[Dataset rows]

** Begin **

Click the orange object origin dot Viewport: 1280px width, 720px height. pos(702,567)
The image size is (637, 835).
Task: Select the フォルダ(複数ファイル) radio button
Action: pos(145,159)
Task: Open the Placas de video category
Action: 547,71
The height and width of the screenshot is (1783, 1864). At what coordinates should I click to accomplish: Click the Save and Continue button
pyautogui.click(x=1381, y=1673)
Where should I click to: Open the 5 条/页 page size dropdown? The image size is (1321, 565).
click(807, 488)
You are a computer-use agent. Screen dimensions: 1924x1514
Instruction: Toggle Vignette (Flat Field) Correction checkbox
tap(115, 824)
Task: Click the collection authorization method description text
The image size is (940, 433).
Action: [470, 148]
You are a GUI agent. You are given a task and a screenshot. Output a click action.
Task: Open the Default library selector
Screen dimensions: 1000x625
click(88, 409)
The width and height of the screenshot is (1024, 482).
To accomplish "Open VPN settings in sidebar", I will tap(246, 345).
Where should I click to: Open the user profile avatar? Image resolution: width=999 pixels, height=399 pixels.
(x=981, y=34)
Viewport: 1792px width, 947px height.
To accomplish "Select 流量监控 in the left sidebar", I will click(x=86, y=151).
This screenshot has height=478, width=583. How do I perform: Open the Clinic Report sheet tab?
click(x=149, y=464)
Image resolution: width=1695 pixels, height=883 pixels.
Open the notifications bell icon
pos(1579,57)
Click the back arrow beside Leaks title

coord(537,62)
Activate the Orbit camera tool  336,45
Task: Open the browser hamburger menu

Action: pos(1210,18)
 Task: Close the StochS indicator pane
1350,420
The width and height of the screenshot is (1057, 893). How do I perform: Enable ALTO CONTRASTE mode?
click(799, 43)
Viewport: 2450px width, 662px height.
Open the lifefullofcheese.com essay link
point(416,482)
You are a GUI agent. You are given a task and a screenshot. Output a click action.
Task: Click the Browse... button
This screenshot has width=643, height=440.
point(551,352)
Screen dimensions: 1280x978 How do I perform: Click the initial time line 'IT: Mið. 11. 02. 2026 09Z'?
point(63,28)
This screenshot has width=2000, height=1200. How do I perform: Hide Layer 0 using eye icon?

** End **

### [Exercise task]
Render every item above as a numbered list, one line per entry, and leave out any blank lines.

### [Exercise response]
1. Click the orange object origin dot Viewport: 1280px width, 720px height. pos(702,567)
2. The image size is (637, 835).
3. Task: Select the フォルダ(複数ファイル) radio button
4. Action: pos(145,159)
5. Task: Open the Placas de video category
6. Action: 547,71
7. The height and width of the screenshot is (1783, 1864). At what coordinates should I click to accomplish: Click the Save and Continue button
8. pyautogui.click(x=1381, y=1673)
9. Where should I click to: Open the 5 条/页 page size dropdown? The image size is (1321, 565).
10. click(807, 488)
11. You are a computer-use agent. Screen dimensions: 1924x1514
12. Instruction: Toggle Vignette (Flat Field) Correction checkbox
13. tap(115, 824)
14. Task: Click the collection authorization method description text
15. The image size is (940, 433).
16. Action: [470, 148]
17. You are a GUI agent. You are given a task and a screenshot. Output a click action.
18. Task: Open the Default library selector
19. Screen dimensions: 1000x625
20. click(88, 409)
21. The width and height of the screenshot is (1024, 482).
22. To accomplish "Open VPN settings in sidebar", I will tap(246, 345).
23. Where should I click to: Open the user profile avatar? Image resolution: width=999 pixels, height=399 pixels.
24. (x=981, y=34)
25. Viewport: 1792px width, 947px height.
26. To accomplish "Select 流量监控 in the left sidebar", I will click(x=86, y=151).
27. This screenshot has height=478, width=583. How do I perform: Open the Clinic Report sheet tab?
28. click(x=149, y=464)
29. Image resolution: width=1695 pixels, height=883 pixels.
30. Open the notifications bell icon
31. pos(1579,57)
32. Click the back arrow beside Leaks title
33. coord(537,62)
34. Activate the Orbit camera tool  336,45
35. Task: Open the browser hamburger menu
36. Action: pos(1210,18)
37.  Task: Close the StochS indicator pane
38. 1350,420
39. The width and height of the screenshot is (1057, 893). How do I perform: Enable ALTO CONTRASTE mode?
40. click(799, 43)
41. Viewport: 2450px width, 662px height.
42. Open the lifefullofcheese.com essay link
43. point(416,482)
44. You are a GUI agent. You are given a task and a screenshot. Output a click action.
45. Task: Click the Browse... button
46. This screenshot has width=643, height=440.
47. point(551,352)
48. Screen dimensions: 1280x978 How do I perform: Click the initial time line 'IT: Mið. 11. 02. 2026 09Z'?
49. point(63,28)
50. This screenshot has width=2000, height=1200. How do I perform: Hide Layer 0 using eye icon?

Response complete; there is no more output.